An explicit new report published by the UK think tank Carbon Tracker and the London School of Economics describes the trillion dollar gamble that is currently being played out on the global financial markets.
According to the report, almost all investors and regulators seem to be ignoring the clear inconsistency between the accepted science of climate change and the behaviour of the top 200 global oil and gas and mining companies, on which the report focuses.
The report concludes that 60-80% of the coal, oil and gas reserves of these 200 publicly listed companies are ‘unburnable’ if the planet is to remain within the globally agreed ‘safe’ level of 450 ppm of CO2 in the atmosphere. In essence, these reserves are ‘stranded assets’ whose questionable value could have enormous implications for the robustness of pension funds and the wellbeing of the companies and people that invest in them. In fact, the Unburnable Carbon map illustrates why fossil fuels can be considered the new subprime.
In addition, these same 200 companies have invested up to $674bn in the last year in sourcing and developing more reserves and new forms of extraction. The analysis indicates that if this level of capital expenditure (CAPEX) continues at the same rate over the next decade this would result in over $6.74trillion in wasted capital developing reserves that are likely to be unburnable.
“Are there more fossil fuels listed on the world stock market than we can afford to burn?” asks James Leaton, director of Carbon Tracker, quoted in Greenbiz – “the answer is yes”.

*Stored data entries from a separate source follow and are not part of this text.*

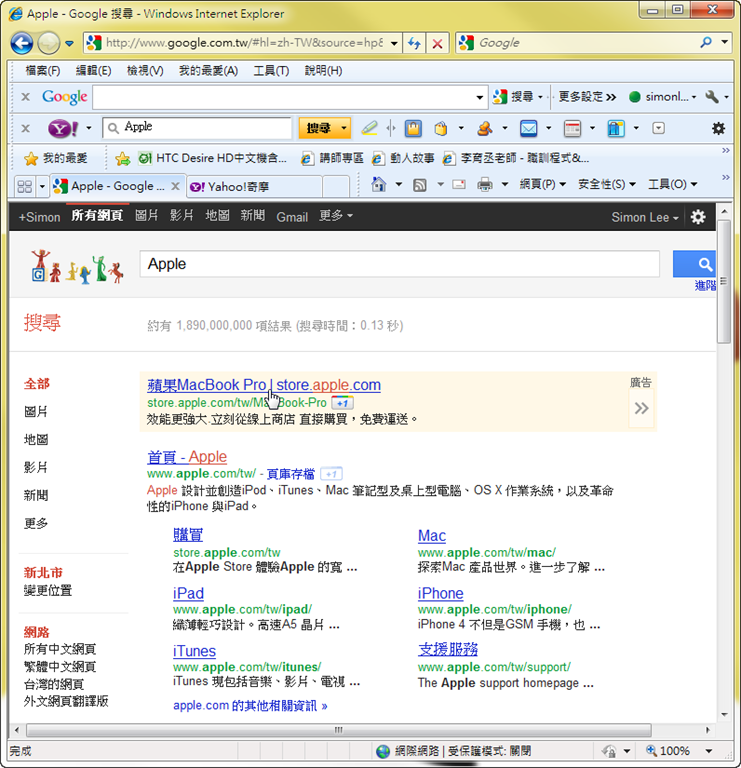741x768 pixels.
Task: Open Google options gear icon
Action: coord(698,217)
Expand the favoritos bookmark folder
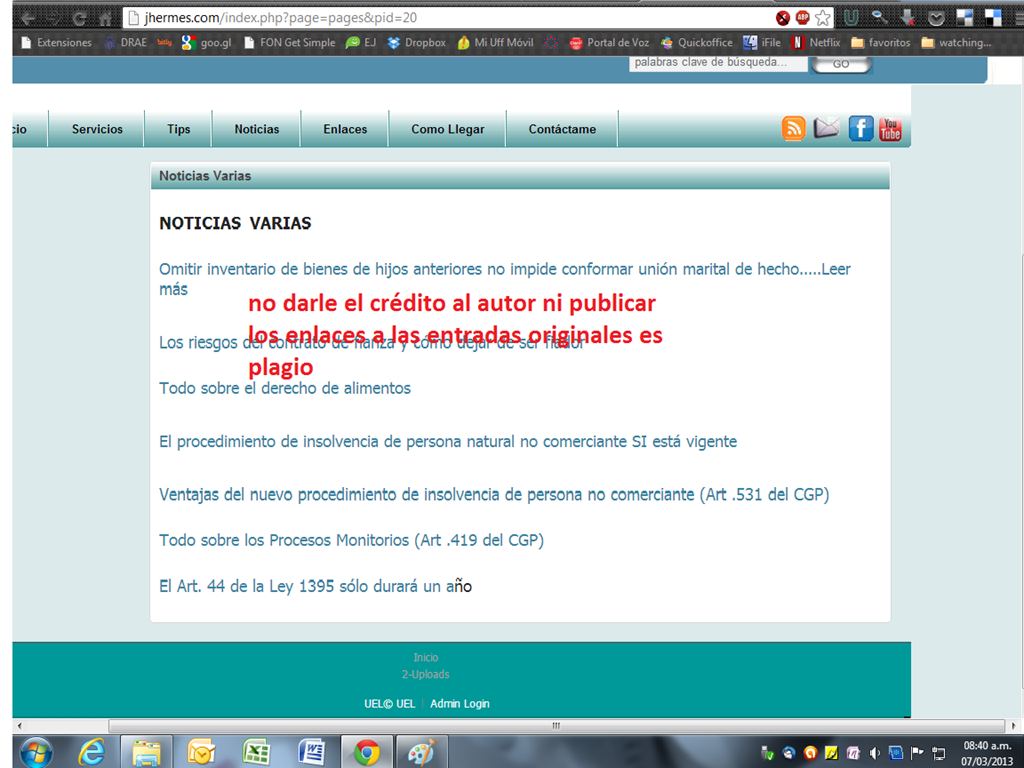1024x768 pixels. 880,43

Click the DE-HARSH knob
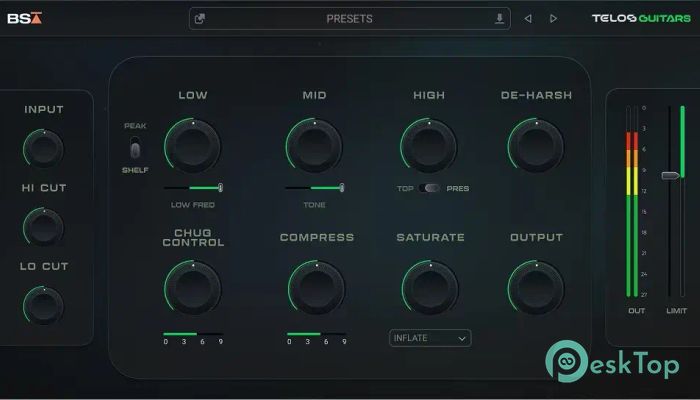[536, 144]
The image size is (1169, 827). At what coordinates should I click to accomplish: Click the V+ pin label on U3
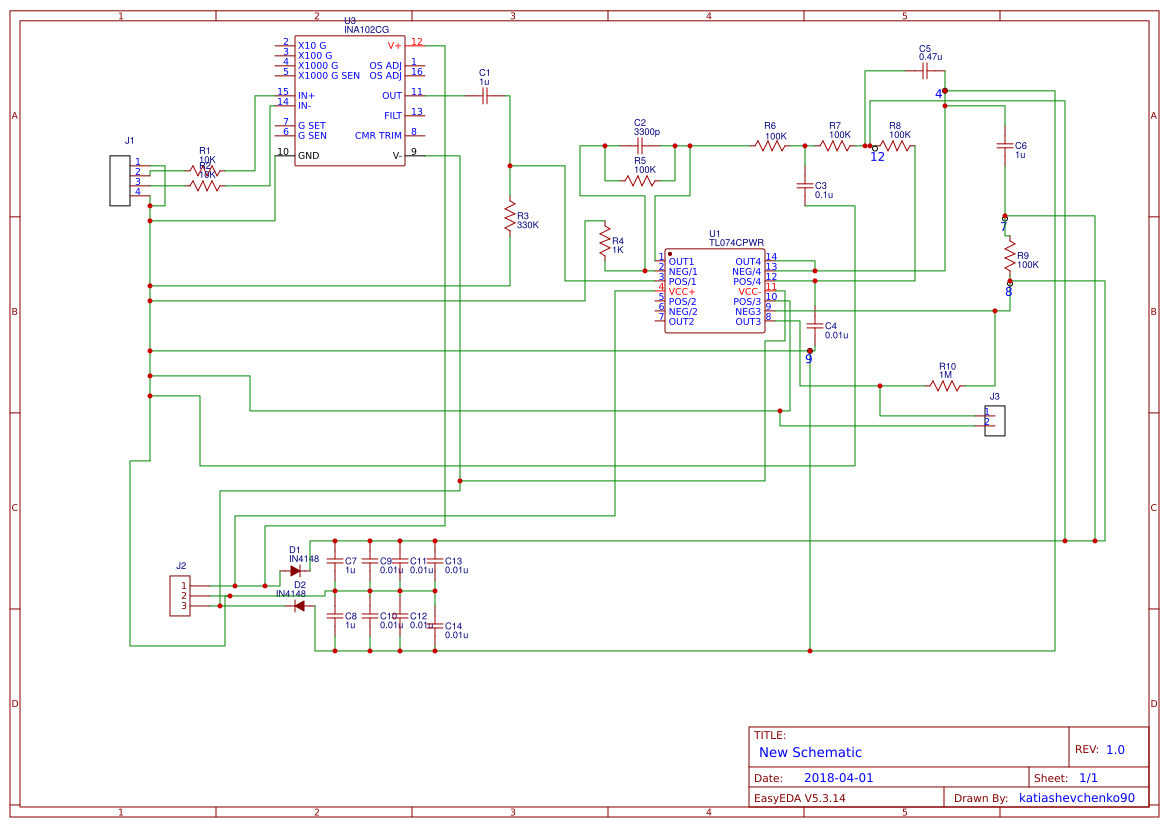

The 2008 financial crisis revealed the short-termism endemic in financial markets – this existing investment perspective is very bad news for pension funds. The likely reduction in value of shares and investments in the stranded assets of coal, oil and gas industries has prompted Professor Lord Stern to raise the alarm for investors:
“[Smart investors] can see that investing in companies that rely solely or heavily on constantly replenishing reserves of fossil fuels is becoming a very risky decision.”
Professor Lord Stern in Carbon Tracker
To avoid the intensity of economic ruin caused by the rupture of the subprime bubble it would be prudent for all investments portfolios to be assessed for their carbon bubble ‘risk potential’ – redefining risk, dealing with uncertainty and strategising accordingly. This would allow businesses to make investment decisions based on the usable assets held by the fossil fuel industries, rather than the share prices on which these companies currently base their value.
Deflating this carbon bubble gradually through collaboration between investors, financial regulators, analysts and finance ministers could help avert the most devastating economic scenarios.